Saturday, March 15, 2008

Top seeds down early, often

I'm sitting here in the press box at Hawkins Field, waiting through a rain delay before the start of Vandy-South Carolina. Scheduled first pitch is at 4:15 p.m. as they've just taken the tarp off the field. It should be a good one; Vandy walked off with a 4-3 win last night when Ryan Flaherty knocked a bases-loaded single in the bottom of the 13th.

While I'm waiting this out, I thought I'd comment on the massive amount of upsets occurring in conference tournaments these past two weeks. Take a look at some of these numbers:

In four conferences, the No. 2 and No. 3 seeds have BOTH lost in the quarterfinals, sending 6, 7, and 10 seeds to the semis. The Big East (Marquette or Pitt), C-USA (Tulsa), Big Ten (Minnesota or Illinois), and SoCon (Elon) each sent or will send a middle-of-the-pack team to the conference final.

The following top seeds lost the semifinals in mid-major tourneys and won't make the Big Dance:

Big West- UCSB (RPI 87) to No. 5 UC Irvine (RPI 149)
Northeast- Robert Morris (RPI 134) to No. 4 Mt. St. Mary's (RPI 159)
Southland- Stephen F. Austin (RPI 64) to No. 5 Northwestern St. (RPI 187)
SWAC- Alabama State (RPI 206) to No. 4 Jackson St. (RPI 266)
WAC- Utah State (RPI 70) to No. 4 Boise State (RPI 93)

Xavier, South Alabama, and VCU also suffered this same fate, but all have a shot at at-large bids.

What does this all mean? In a year where the bubble is notoriously diluted, the bottom half of the field is diluted even more. Stephen F. Austin, who beat Oklahoma in December, won't have the chance to pull an upset as a 12 or 13 seed. Instead, we'll see Northwestern St. or No. 7 Texas-Arlington crapping out on the 16 line. Mt. St. Mary's won't even make it out of the play-in game, whereas RMU (25-6 regular season) might have pulled out another classic 2-15 or 3-14 upset.

I'm actually in favor of conference tournaments in larger conferences. When teams like Virginia Tech and Texas A&M can play their way into the field with a couple of wins, everyone's happy. Even though some of the tournament "locks" like Louisville, Notre Dame, and Vanderbilt have less to play for, leading to more of these upsets, it's still fascinating basketball to watch.

But why do these smaller conferences insist on playing the same tourneys when only one team can advance? Wouldn't the Southland Conference rather put SFA through as the regular-season champ to give them a chance at more revenue from an NCAA win? At the very least, reduce the tourney field to four teams to send a reasonably good team to the Dance. In other words, make the regular season mean something. Don't reduce the Lumberjacks' chances to a three-game crapshoot in March at a neutral site.

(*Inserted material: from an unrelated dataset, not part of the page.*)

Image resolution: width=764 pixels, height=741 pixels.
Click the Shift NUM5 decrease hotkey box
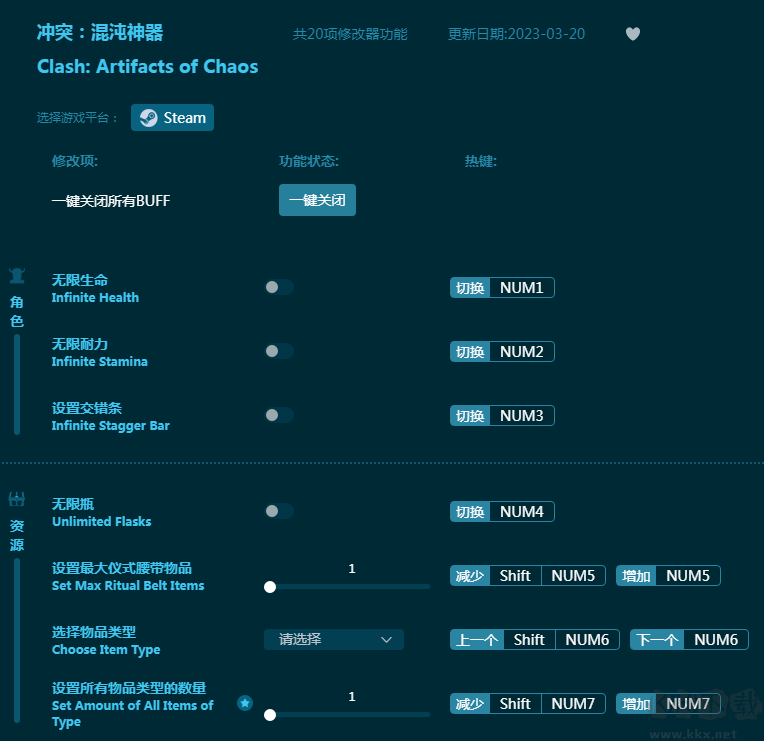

We'll see what happens when the bracket comes out, but don't bet on many of the 12 and 13 seeds pulling out these upsets. They won't be as good as in years past.

1 comment:

Aram Hanessian said...

Hard, a few things. First of all, comparing pitt and marquette w/tulsa minnesota and illinois is a little bit of a joke, those are both top 20 teams when fully healthy. Also what you suggest at the end goes completely against everything college basketball is about. Everybody gets a chance (except the ivy's and some absolutely horrible teams) is why we all love march and conf tourneys are really an extension of the real tournament.